*PAGE TEXT*:
╔══

An assessment of the availability of specialty care and best practices in the health care safety net through a statewide survey. Kaiser Permanente Colorado partnered with the Colorado Health Institute (CHI) in 2010 to develop the Colorado Safety Net Specialty Care Assessment, a document that examines the specialty care access gap faced by the safety net using both quantitative and qualitative means.
The assessment examined the availability of specialty care and best practices in the health care safety net through a statewide survey.
Overall, the survey results revealed that securing specialty care referrals for patients within Colorado’s health care safety net system is difficult, inconsistent and often futile.
Most safety net clinics offer specialty services on site but may be limited to just a few types
Two-thirds of responding clinics indicated that they provide specialty services on site, but the data suggest they offer only a few types of care.

╚══

(Collected data entries)
╔══

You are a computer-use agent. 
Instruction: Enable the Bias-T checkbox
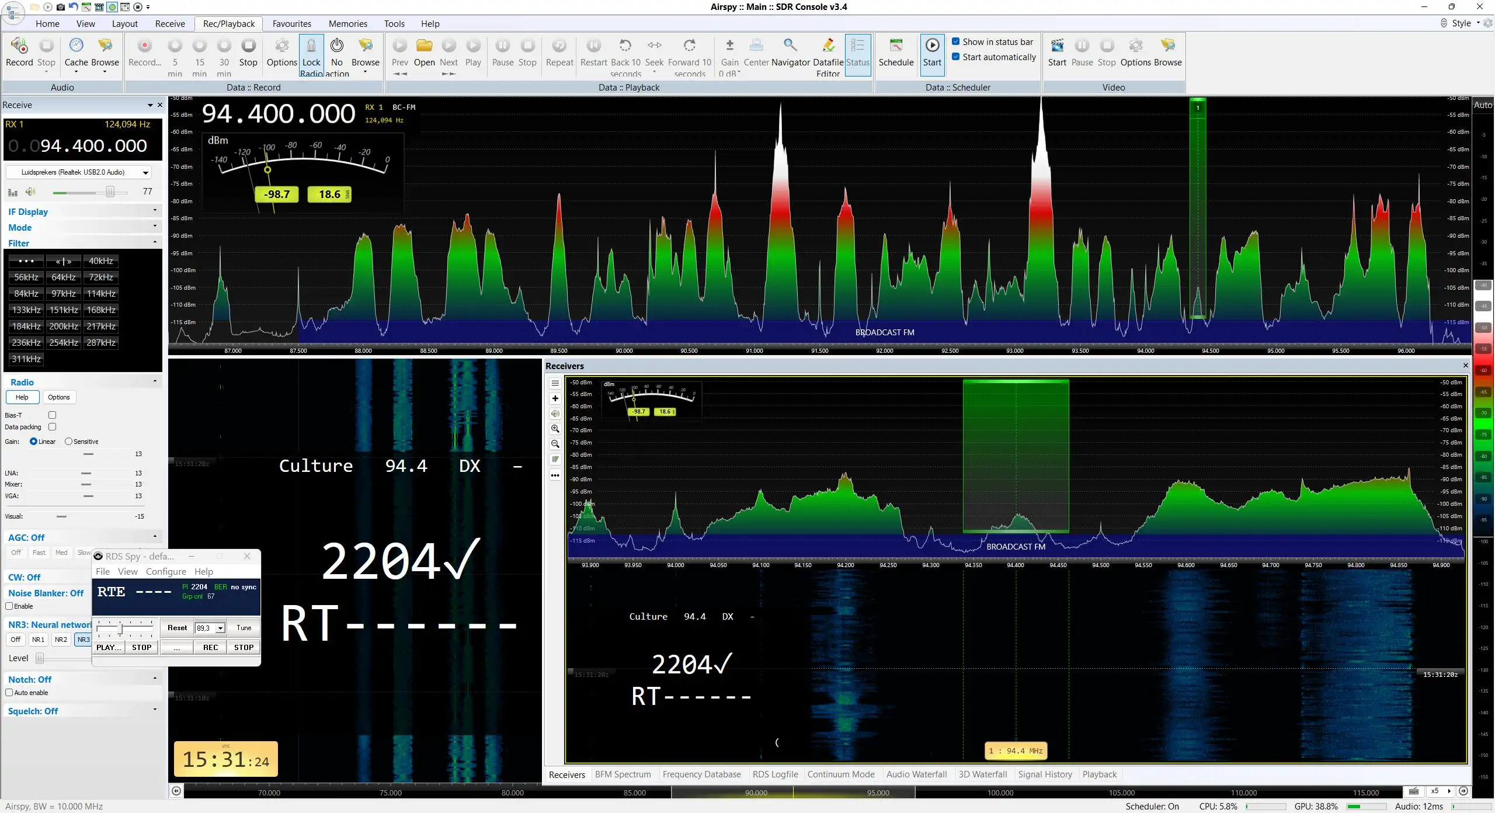52,415
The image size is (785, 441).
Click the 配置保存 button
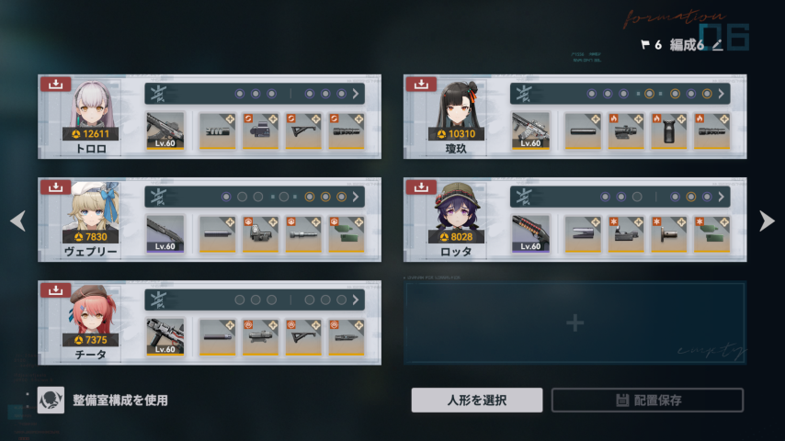[x=647, y=400]
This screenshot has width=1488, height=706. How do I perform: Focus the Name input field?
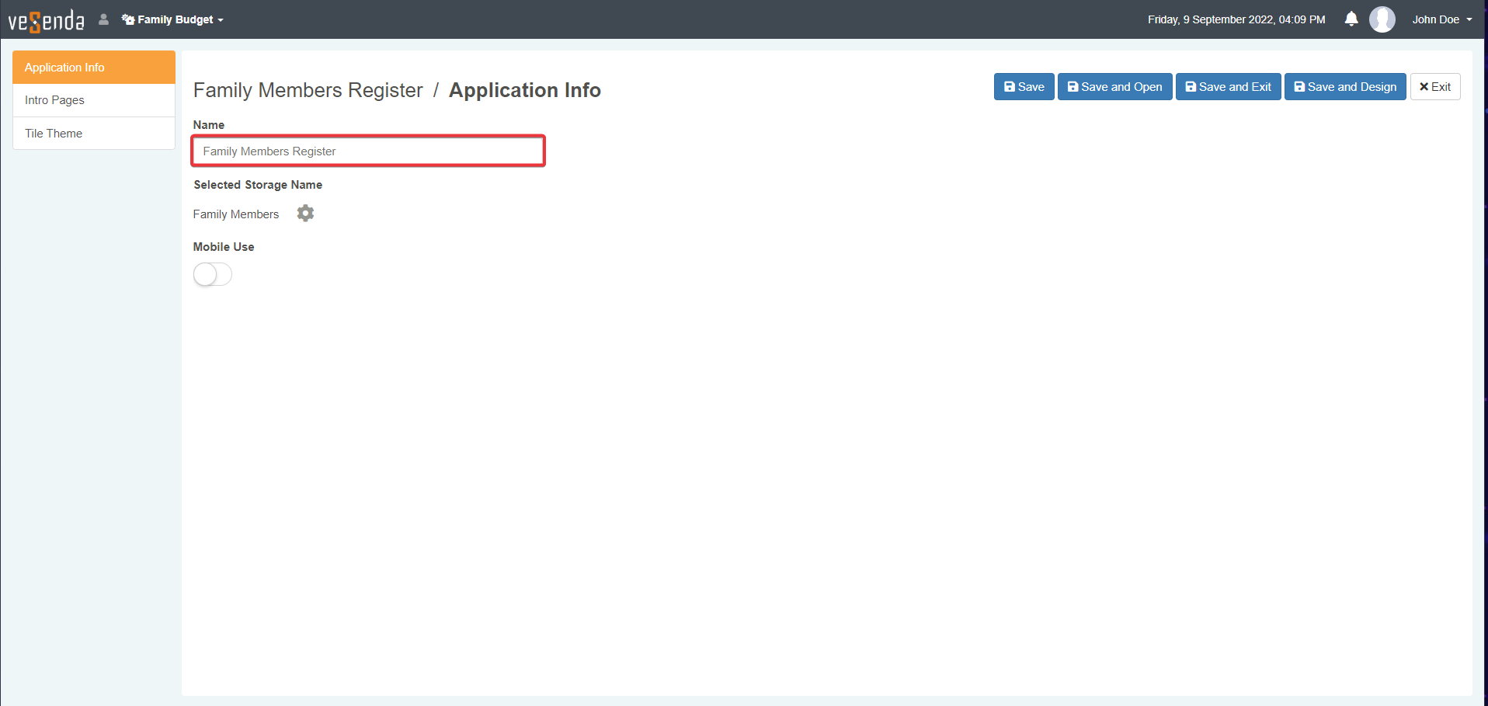point(368,151)
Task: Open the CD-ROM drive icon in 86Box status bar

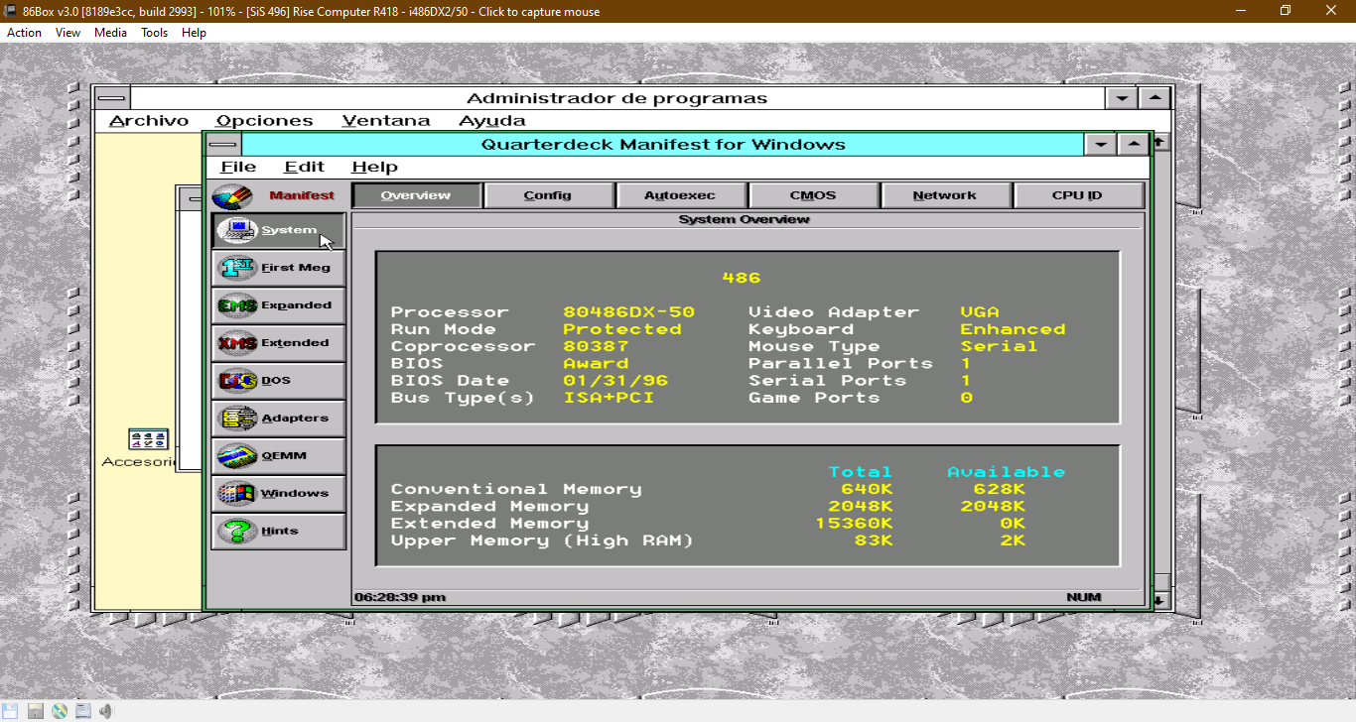Action: (x=59, y=710)
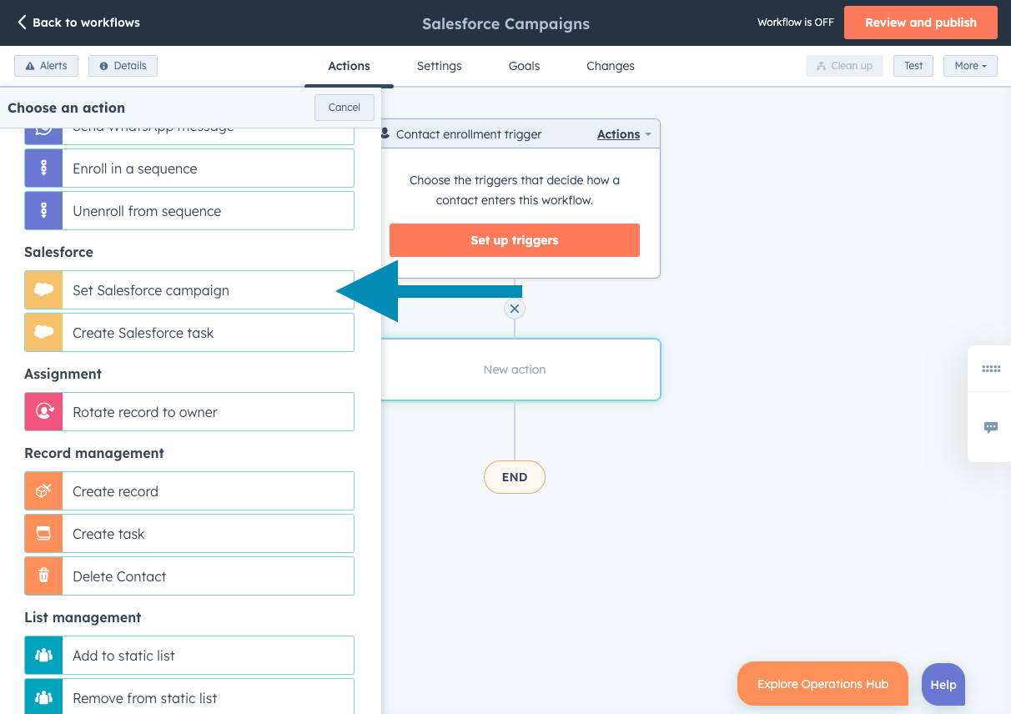Select the Create record box icon

[43, 492]
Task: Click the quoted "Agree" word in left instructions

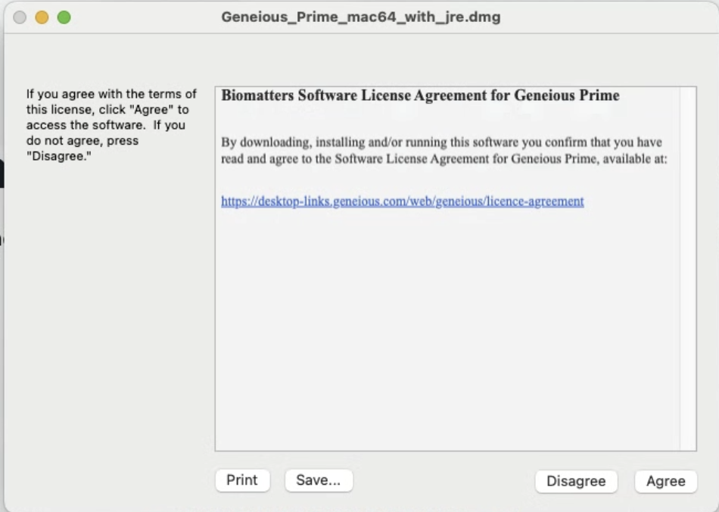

╚══

*APPLY WHAT YOU READ*:
1. In the text on the Colorado safety net specialty care assessment, what share of responding clinics said they provide specialty services on site?
2. From the text on the Colorado safety net specialty care assessment, extract the passage from "Overall, the survey" to "and often futile.".
3. Write the next part of the text on the Colorado safety net specialty care assessment, picking up after its final sentence.

*ANSWERS GIVEN*:
1. Two-thirds of responding clinics.

2.
Overall, the survey results revealed that securing specialty care referrals for patients within Colorado’s health care safety net system is difficult, inconsistent and often futile.

3.
Most primary care clinics are likely not equipped or staffed to offer services such as vascular surgery or audiology. This fact is reflected in the numbers of clinics responding that they don’t offer most specialty services at their facility. Most clinics indicated they provide on-site mental health and dental services, which is beneficial; these services are not always easy to secure when clinics must refer patients, especially those who lack insurance coverage, to outside providers.
Safety net clinics indicated major barriers and greater difficulty in securing specialty referrals for their uninsured patients than for patients covered by public or private insurance. Moreover, the type of health insurance influences the difficulty safety net providers have in referring for specialty care. Findings suggest that the challenges in securing referrals for specialty care decrease as one moves down the following list of insurance types (from hardest to easiest): Uninsured; Medicaid; Medicare; Privately insured.